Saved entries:

┌──

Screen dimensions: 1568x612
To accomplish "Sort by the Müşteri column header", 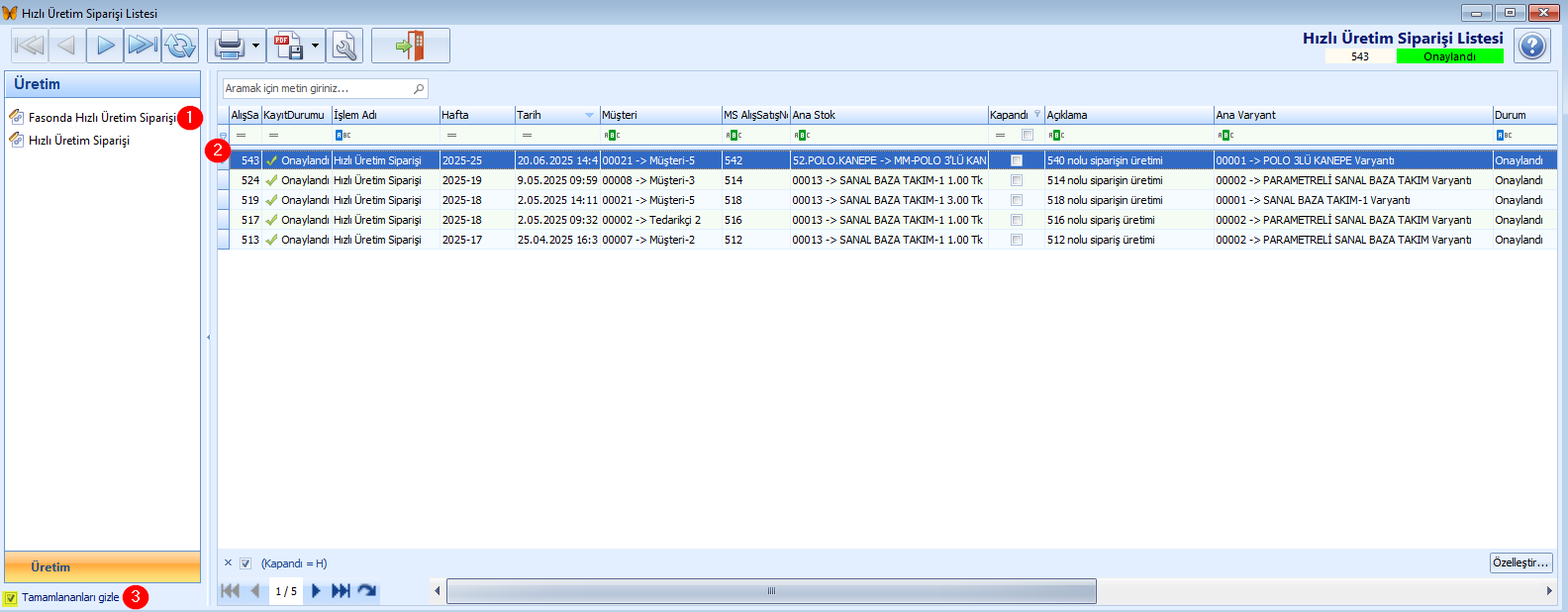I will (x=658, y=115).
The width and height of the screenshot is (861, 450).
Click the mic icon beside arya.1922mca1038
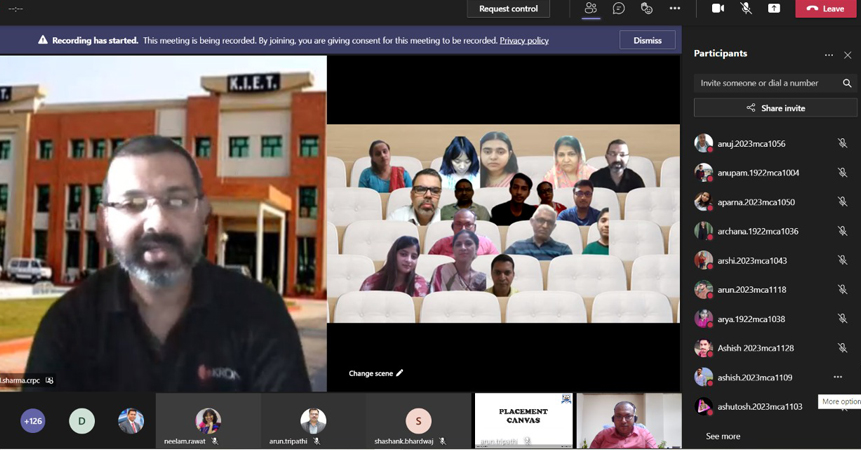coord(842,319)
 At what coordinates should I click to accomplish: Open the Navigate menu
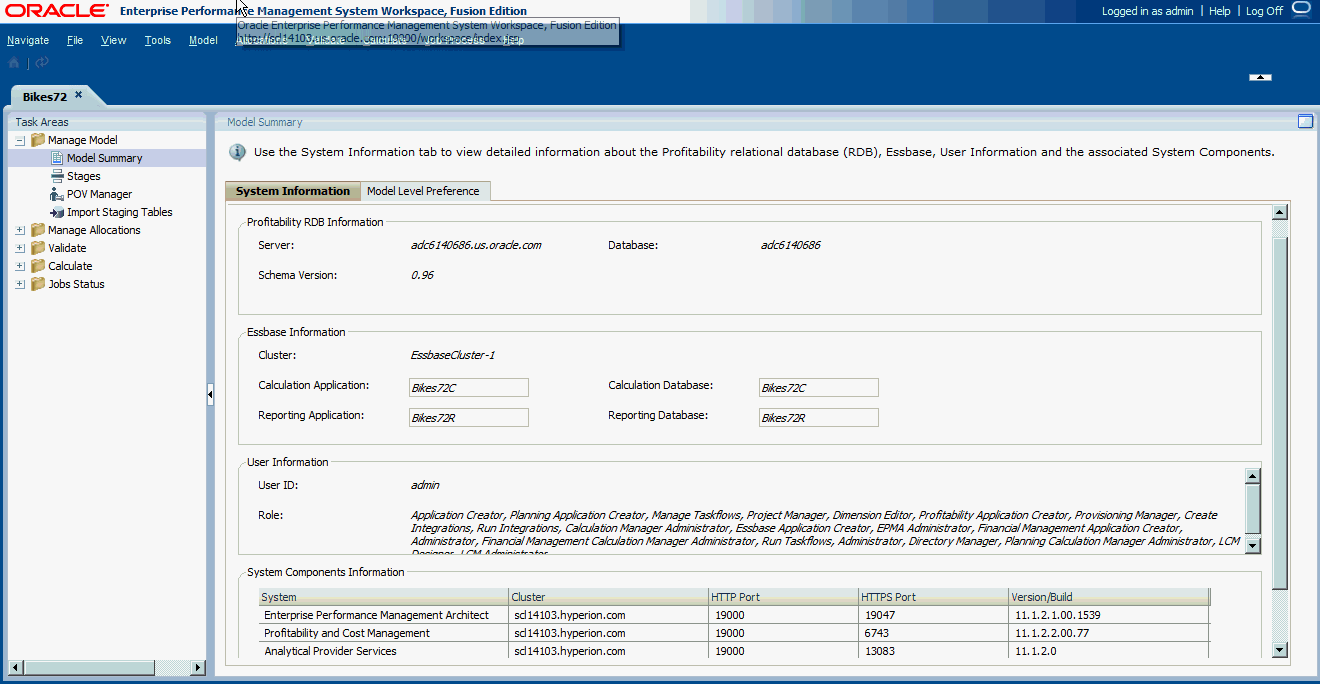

└──

Your answer must be the lines from the one containing "The width and" through the last line of the records, printed exactly with no pictures; please include both ends.

Solution ::
The width and height of the screenshot is (861, 450).
Click the mic icon beside arya.1922mca1038
coord(842,319)
 At what coordinates should I click to accomplish: Open the Navigate menu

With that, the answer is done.